In node.js, it is common to use the fs
module to manipulate files. However, when dealing with high throughput scenarios, any IO operations should be handled with caution. For example, the following code is commonly used to read a file:
const fs = require('fs')
fs.readFile('./text.txt', (err, data) => {
if (!err) {
console.log(data.toString())
}
})
This approach is fine for reading small files, but it can lead to a significant memory footprint when dealing with large files. In node.js, the maximum buffer size is determined based on the platform's integer pointer length.
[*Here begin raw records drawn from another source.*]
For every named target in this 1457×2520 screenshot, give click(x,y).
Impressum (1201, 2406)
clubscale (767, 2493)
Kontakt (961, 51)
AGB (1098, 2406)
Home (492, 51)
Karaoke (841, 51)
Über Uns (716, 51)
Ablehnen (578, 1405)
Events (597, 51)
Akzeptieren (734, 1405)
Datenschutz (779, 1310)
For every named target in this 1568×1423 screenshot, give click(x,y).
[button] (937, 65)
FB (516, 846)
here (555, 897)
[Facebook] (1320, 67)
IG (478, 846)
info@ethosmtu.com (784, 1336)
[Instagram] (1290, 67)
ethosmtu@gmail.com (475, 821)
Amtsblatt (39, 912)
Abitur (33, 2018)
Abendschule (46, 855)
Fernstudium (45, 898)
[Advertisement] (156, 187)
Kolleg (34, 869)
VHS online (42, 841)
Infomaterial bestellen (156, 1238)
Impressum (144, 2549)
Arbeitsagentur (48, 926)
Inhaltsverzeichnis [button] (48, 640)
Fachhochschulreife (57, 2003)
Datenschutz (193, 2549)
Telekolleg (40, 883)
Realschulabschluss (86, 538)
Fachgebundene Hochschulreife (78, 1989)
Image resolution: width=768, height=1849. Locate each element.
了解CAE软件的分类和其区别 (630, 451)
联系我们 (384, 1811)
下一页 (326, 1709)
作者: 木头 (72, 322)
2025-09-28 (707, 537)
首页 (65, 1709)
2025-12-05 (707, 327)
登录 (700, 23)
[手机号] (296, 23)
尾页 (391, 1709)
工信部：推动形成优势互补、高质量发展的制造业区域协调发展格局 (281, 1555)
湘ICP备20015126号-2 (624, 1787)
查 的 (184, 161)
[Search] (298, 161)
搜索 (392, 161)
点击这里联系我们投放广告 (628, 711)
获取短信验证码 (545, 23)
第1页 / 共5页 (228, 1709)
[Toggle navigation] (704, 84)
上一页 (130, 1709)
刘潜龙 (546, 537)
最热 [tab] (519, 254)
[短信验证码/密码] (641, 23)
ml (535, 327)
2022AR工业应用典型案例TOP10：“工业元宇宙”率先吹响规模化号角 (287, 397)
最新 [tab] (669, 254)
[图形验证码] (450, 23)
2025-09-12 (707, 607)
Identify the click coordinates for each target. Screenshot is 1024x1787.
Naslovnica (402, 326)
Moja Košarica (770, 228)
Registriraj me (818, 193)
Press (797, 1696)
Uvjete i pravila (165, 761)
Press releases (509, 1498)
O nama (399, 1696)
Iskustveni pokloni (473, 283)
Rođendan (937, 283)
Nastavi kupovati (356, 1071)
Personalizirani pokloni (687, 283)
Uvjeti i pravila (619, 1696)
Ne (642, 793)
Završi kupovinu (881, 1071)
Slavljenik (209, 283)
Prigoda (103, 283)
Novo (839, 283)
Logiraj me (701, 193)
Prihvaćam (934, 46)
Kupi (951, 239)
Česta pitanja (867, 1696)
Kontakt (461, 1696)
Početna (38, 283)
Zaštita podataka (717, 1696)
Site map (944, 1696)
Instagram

console.log(buffer.constants.MAX_LENGTH)
// 4294967296 = 4GB
This means that the above code will fail if the file size exceeds 4GB in node.js.
Working with streams
Experienced developers usually use fs.createReadStream
to handle file operations and avoid issues related to file size. The main difference between createReadStream
and readFile
is that with streams, we can split a large file into several smaller chunks, each with a size of a few KB. For web services, using streams to transmit data is a natural choice. It allows browsers to start rendering HTML content as soon as they receive partial data, without waiting for the entire content to be transmitted.
The rewritten code using createReadStream
would look like this:
const fs = require('fs')
let data = ''
const stream = fs.createReadStream('./text.txt')
stream.on('data', chunk => {
data += chunk
})
stream.on('end', () => {
console.log(data)
})
At first glance, there doesn't seem to be any issues with this code, and it works well. It can even be applied to most file handling scenarios. However, if we examine data += chunk
closely, we'll notice something suspicious. Some developers naturally treat chunk
as a string, but the data returned by the stream is actually a buffer
. So, data += chunk
is essentially concatenating the result of chunk.toString()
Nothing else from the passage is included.